17. The system of claim 13, further comprising a power transfer configuration for transferring energy from the engine output drive shaft to the first and second accessory drive shafts, the power transfer configuration comprising at least one of sprockets and a chain(s), pulleys and a belt(s), gears, a clutch, a hydraulic pump, and a motor.

18. The system of claim 13, further comprising:

the first fire suppression accessory further comprising a coupling mechanism; and

the multi-drive converter unit further comprising first and second pump hubs, the first and second accessory drive shafts extending beyond the first and second pump hubs, respectively, the first pump hub being coupled to the coupling mechanism.

19. The system of claim 13, further comprising an input for increasing or decreasing a rotational speed of at least one of the first and second output drive shafts.
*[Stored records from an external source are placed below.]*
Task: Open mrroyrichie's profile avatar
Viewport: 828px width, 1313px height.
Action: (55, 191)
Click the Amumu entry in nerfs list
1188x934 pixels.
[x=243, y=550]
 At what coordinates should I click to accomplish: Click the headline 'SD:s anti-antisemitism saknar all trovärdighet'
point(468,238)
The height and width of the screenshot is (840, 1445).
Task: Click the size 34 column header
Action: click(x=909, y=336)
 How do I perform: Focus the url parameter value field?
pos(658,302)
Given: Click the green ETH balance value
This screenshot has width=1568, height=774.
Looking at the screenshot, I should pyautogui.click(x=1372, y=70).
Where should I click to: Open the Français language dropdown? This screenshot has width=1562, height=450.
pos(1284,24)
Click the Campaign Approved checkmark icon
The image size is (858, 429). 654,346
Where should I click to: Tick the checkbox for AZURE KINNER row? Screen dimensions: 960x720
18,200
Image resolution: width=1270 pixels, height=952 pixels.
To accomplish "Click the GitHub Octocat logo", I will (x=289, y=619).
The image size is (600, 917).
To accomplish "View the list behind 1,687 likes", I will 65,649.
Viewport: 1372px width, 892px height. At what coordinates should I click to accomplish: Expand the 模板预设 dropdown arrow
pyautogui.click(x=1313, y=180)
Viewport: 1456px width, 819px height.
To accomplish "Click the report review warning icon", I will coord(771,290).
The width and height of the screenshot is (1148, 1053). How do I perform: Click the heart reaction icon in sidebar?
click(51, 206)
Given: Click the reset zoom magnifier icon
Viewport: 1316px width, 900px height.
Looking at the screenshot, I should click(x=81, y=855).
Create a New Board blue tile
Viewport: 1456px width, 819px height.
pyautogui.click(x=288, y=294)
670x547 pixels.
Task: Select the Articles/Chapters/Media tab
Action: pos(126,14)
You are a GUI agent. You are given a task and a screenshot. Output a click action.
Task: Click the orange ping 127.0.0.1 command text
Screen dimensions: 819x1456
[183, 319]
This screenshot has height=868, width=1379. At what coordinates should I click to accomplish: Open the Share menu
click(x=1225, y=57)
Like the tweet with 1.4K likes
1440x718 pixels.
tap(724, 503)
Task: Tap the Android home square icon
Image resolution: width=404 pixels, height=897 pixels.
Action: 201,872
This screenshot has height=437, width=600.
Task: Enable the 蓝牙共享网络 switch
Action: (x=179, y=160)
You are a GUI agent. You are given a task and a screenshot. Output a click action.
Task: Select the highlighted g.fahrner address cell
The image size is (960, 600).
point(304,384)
20. A system for driving multiple fire suppression accessories, comprising:

a multi-drive converter unit having an input configured to be coupled to an engine output drive shaft of an engine, the multi-drive converter unit having means for transferring energy from the engine output drive shaft to at least first and second accessory drive shafts, the first and second accessory drive shafts being configured to be coupled to at least two fire suppression accessories, the multi-drive converter unit further comprising means for at least one of increasing, decreasing, and stopping rotation of at least one of the engine output drive shaft and the first and second accessory drive shafts; and

a first fire suppression accessory detachably coupled to the first accessory drive shaft.